Mais au milieu d’elle, à côté des hordes insoumises du Grand-Chaco[2], si remarquables par leurs belles proportions, il existe encore une peuplade peu nombreuse dont les rangs chaque jour s’éclaircissent, et qui près de disparaître, a légué intactes à la génération actuelle, avec une complète indépendance, ses croyances, ses coutumes, et les glorieuses traditions de ses ancêtres.

À l’époque de la découverte, les Payaguàs, tel est le nom de cette nation vaillante, partagés en deux tribus, les Gadigués et les Magachs[3], vivaient sur les rives et les îles nombreuses du Rio-Paraguay, vers les 21 et 25° de latitude. Ces résidences n’avaient rien de fixe. Maîtres du fleuve et jaloux de son empire, ils naviguaient depuis le lac de Xarayes, et faisaient de lointaines excursions sur le Paranà jusqu’à Corrientes et Santa-Fé d’un côté, et jusqu’au Salto chico, de l’autre.

On a proposé comme étymologie assez rationnelle du nom de ces Indiens, les deux mots guaranis paî et aguaá, qui signifient « attaché à la rame, » ce qui est tout à fait en rapport avec leurs habitudes. Ensuite, on a voulu voir dans l’expression Paraguay, appliquée comme dénomination à la rivière, avant de l’être à la province, une corruption de Payaguá, corruption assez légère, et qui nous paraît fort admissible.

Quoi qu’il en soit de cette supposition dont nous ne discuterons pas ici la valeur, cette nation indomptable et rusée fut pendant deux siècles le plus redoutable adversaire des Espagnols.
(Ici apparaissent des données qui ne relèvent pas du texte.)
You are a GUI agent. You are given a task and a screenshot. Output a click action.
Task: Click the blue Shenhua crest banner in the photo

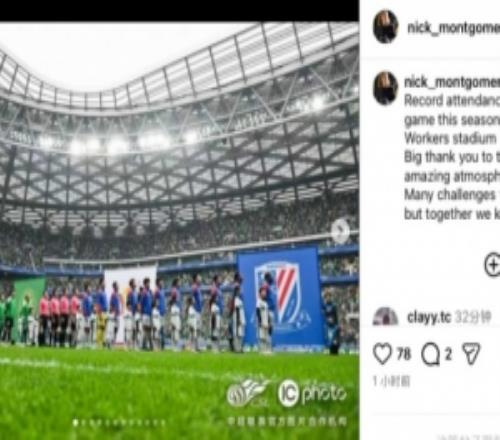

Les écrivains de la conquête, les ouvrages d’Azara, l’Essai historique du doyen Funes, et de nombreuses pièces conservées dans les archives de l’Assomption, contiennent le récit de leurs entreprises audacieuses. On les voit attaquer successivement les hordes du Chaco, les établissements des Espagnols situés dans le voisinage de l’Assomption qu’il fallut protéger par les forts d’Arecutacùa et de la Angostura, les Portugais qui revenaient chargés d’or de Cuyabà à Saint-Paul, et les Réductions guaranies : mais ils devaient succomber dans ces luttes inégales. La mort de Juan de Ayolas, massacré par eux (1542), allait être vengée. Vaincus à leur tour, une dernière défaite que leur fit essuyer le gouverneur don Rafael de Moneda, vers 1741, les détermina à conclure avec lui une paix qu’ils ont toujours fidèlement gardée ; moins, comme on serait tenté de le croire, par suite d’un commencement de civilisation ou de l’adoucissement de leur caractère, que par le sentiment de leur impuissance. Dès cette époque, la tribu des Tacoumbous s’est fixée aux portes de l’Assomption, où elle a reçu dans son sein, en 1790, celle des Sarigués, sans renoncer tout à fait, malgré cette élection de domicile, à sa vie nomade. Les Payaguàs se dispersent souvent sur les bords du fleuve, par familles ou par groupes. Il n’est pas rare d’en rencontrer près de Villa-Real, de Neembucu, ou de San-Pedro, sur le Xejuy.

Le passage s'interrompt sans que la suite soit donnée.